*Source text*
— start —

Mad Ramblings From a Blithering Idiot
All Things Eddie Haskell
...Drum roll, please...
I have finally gotten the courage to write about
what I've been hemming and hawing over for the last week.
Even the weather is cooperating, with a violent storm and a
tornado watch. Perfect for my emotions. I just got
finished watching South Park, so I have plenty of time to
write, too. Too bad Kenny died during the end credits. I
was hoping he'd stay alive. Korn parodying Scooby Doo was
nuts. That's what I love about SP. Nothing is ever sacred
with Matt and Trey. At all. I digress, as usual. And so
the phone rings...
Damnit, that was J-bug. She doesn't want her
friends to risk driving in the storm to bring her home, but
she expects me to come and get her. That little bitch.
Well, she'll just have to walk because she's not my
daughter, and I'm sick of taking responsibilty for her.
She wasn't even supposed to leave the house in the first
place, but snuck out when Mom and M went to the grocery and
I was in the shower. I'm so sick of J I could scream.
Anyway, I have a story to tell and a confession to make.
It begins with my return to from my grandparents' in July.
I believe that I have mentioned before an alleged
crush that a certain assistant manager has on me. Here is
the story of Eddie Haskell, also known as Prince Doofus,
Eager Beaver, The Chipmunk, and the Prozac King-but to most
people he's simply Josh. The day I came back, I learned
that the store had acquired a new assistant manager to
replace one that had moved to another state. I only knew
that he was young and rules-obsessed, but I didn't care
much and went about my business. The end of July marks the
beginning of "back-to-school" season, and almost a week
after my return I was taping a slew of opened panty
packages in girlswear made possible by Penny "throw it in a
buggy" Riggs. I was hot, sweaty, and oddly, according to
several associates, I was looking close to my best that
day. Not that that's relevant or anything, but...
I was struggling with old tape and uncooperative,
mismatched undies, and cursing under my breath-completely
oblivious to anything but my own activities-when all of a
sudden I heard a voice that scared the bejesus out of me.
"Hi, I don't think I've met you before."
Damn, my heart heart jumped to my throat and my
hand to my chest because the shit had nearly been scared
out of me, literally. I whirled around and said, "You
scared me!" He did, too. It's not the first time people
have sneaked up on me at work and made me jump out of my
skin. Customers, associates, management...they all seem to
have a fetish for frightening me.
"Oh, sorry!" small laugh from him. My face in
flames, I looked at him.

— end —

*Written task*
In the blog post, what name do most people call the assistant manager nicknamed Eddie Haskell?

[Interface element records]

— start —

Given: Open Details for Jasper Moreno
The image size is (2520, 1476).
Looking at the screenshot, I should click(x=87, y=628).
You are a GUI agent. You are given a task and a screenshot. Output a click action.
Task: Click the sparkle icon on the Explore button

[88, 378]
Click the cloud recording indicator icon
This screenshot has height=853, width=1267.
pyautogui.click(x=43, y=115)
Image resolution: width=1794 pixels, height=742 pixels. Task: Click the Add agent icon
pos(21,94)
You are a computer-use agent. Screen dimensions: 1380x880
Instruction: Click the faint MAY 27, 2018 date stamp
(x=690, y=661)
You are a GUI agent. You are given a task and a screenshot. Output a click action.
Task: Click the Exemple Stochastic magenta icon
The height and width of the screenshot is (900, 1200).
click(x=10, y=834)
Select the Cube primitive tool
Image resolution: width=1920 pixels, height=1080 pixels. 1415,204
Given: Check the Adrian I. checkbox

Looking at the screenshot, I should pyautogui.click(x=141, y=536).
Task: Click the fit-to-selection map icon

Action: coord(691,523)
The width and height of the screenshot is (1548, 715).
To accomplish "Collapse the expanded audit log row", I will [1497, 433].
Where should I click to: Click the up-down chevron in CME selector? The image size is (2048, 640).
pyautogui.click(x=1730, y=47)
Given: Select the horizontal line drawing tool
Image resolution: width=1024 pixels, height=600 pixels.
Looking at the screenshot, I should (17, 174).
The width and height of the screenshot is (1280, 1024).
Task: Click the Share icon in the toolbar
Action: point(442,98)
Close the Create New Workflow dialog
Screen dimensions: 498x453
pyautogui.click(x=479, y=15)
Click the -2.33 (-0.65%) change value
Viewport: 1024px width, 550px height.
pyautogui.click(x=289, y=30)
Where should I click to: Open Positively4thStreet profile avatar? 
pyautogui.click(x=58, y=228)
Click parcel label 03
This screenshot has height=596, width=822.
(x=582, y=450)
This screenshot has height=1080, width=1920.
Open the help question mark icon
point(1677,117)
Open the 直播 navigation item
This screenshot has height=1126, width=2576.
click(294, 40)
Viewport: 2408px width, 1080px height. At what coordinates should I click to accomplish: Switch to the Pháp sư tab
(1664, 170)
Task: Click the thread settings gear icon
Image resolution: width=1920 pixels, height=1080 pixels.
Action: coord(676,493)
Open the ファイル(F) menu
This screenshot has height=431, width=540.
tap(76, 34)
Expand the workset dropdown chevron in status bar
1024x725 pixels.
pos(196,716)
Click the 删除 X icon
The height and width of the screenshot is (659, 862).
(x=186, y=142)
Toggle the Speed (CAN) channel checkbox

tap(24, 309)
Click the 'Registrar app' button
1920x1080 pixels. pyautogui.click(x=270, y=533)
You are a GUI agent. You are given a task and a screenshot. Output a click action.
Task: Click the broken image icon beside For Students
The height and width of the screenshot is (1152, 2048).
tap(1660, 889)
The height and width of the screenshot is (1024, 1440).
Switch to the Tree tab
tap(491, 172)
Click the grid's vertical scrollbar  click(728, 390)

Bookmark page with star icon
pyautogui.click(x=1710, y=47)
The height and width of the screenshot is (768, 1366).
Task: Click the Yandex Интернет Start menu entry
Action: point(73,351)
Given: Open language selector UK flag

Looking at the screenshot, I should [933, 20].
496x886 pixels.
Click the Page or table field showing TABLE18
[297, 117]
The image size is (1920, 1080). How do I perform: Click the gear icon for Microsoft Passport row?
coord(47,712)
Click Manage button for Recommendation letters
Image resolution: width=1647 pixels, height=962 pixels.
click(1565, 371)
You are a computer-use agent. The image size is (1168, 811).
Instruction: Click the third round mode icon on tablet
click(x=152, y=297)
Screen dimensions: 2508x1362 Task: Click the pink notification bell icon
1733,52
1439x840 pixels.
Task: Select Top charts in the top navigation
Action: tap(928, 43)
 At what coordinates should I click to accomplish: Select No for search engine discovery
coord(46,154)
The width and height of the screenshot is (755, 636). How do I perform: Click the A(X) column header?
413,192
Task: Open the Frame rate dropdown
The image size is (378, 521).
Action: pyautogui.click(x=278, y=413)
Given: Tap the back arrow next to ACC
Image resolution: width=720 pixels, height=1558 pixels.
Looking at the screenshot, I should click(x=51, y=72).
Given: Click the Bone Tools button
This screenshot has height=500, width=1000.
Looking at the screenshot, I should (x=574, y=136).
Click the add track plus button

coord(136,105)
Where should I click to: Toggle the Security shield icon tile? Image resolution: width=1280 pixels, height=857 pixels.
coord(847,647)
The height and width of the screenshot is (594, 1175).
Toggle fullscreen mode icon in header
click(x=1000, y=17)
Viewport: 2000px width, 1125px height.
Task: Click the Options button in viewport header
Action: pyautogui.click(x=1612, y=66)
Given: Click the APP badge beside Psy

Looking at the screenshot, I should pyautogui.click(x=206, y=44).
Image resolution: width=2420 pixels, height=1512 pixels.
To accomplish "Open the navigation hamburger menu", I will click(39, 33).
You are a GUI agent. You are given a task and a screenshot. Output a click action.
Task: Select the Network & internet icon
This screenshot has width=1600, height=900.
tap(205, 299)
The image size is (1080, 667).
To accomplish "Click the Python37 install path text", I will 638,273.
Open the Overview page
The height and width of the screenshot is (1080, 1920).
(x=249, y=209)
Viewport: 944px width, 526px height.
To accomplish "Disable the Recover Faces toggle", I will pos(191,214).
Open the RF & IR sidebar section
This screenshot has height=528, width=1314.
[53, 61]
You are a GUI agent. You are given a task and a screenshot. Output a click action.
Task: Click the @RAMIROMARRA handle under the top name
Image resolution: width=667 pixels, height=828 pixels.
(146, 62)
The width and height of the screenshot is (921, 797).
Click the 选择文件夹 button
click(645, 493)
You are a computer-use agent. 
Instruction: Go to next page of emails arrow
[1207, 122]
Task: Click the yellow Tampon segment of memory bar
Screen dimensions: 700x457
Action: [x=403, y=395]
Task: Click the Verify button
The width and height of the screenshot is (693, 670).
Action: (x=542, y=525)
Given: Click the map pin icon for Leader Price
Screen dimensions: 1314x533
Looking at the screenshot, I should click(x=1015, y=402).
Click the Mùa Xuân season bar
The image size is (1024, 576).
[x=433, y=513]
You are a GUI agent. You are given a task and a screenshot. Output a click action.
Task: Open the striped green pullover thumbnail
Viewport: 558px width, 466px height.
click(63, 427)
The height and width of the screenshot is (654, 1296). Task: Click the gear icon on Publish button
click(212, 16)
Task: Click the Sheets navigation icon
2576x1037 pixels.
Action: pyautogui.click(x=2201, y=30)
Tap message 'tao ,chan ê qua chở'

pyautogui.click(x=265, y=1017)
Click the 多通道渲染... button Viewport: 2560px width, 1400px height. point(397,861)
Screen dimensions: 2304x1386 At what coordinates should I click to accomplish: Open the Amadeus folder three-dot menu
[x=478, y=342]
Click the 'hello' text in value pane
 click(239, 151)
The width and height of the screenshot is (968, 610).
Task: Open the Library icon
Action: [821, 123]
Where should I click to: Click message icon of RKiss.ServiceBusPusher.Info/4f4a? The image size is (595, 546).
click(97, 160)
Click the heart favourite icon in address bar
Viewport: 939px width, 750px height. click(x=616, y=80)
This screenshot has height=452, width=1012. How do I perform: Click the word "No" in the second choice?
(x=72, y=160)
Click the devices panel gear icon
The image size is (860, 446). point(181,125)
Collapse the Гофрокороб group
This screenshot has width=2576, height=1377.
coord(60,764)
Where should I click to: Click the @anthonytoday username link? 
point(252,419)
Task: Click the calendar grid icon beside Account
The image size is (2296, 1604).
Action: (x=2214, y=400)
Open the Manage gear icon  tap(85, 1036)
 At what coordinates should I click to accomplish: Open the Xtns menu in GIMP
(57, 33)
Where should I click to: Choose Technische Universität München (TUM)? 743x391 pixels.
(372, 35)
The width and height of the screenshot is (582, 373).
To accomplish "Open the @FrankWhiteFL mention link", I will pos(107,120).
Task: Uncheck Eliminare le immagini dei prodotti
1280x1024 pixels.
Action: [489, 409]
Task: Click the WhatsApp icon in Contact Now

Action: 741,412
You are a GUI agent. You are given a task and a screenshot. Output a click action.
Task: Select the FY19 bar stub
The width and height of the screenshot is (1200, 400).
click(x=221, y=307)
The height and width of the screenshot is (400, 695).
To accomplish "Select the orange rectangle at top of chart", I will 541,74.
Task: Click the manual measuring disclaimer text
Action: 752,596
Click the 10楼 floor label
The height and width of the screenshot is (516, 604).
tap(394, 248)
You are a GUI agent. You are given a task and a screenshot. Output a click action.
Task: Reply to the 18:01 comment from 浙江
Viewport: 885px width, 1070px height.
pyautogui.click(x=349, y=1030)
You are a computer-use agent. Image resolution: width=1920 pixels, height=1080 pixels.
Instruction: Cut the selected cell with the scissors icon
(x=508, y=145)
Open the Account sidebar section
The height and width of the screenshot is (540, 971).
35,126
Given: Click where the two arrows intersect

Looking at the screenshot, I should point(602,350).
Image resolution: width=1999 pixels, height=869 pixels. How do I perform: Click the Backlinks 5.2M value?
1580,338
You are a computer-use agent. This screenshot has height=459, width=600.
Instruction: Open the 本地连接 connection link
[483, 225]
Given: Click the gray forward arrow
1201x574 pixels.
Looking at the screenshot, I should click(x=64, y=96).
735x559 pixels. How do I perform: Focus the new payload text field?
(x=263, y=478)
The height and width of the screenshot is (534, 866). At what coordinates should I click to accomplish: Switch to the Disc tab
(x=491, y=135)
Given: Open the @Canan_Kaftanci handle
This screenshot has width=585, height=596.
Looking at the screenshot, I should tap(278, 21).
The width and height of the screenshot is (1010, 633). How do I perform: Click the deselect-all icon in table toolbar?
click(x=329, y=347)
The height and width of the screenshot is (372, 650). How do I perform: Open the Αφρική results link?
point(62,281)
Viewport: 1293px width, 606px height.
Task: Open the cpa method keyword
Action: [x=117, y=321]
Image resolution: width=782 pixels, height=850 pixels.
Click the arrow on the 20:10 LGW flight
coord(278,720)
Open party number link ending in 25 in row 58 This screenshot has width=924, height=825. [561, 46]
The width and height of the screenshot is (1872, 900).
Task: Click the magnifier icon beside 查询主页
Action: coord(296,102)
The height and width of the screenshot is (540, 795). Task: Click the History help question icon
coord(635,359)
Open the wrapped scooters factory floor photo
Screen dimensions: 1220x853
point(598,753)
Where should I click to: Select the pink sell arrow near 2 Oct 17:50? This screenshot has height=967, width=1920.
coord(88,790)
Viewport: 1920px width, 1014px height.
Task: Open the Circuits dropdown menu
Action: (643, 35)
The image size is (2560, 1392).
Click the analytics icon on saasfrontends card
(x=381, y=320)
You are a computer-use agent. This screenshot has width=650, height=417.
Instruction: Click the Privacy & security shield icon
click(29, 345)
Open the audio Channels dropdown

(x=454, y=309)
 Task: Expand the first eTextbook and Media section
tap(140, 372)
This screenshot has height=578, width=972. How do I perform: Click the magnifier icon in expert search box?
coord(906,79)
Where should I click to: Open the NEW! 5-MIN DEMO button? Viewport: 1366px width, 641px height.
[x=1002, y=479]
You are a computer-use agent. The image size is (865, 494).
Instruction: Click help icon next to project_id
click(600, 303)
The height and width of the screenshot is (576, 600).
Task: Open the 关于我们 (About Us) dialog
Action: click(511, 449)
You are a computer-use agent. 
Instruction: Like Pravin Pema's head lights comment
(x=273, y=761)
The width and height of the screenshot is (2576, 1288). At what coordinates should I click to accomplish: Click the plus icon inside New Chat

— end —

*Answer to this task*
Josh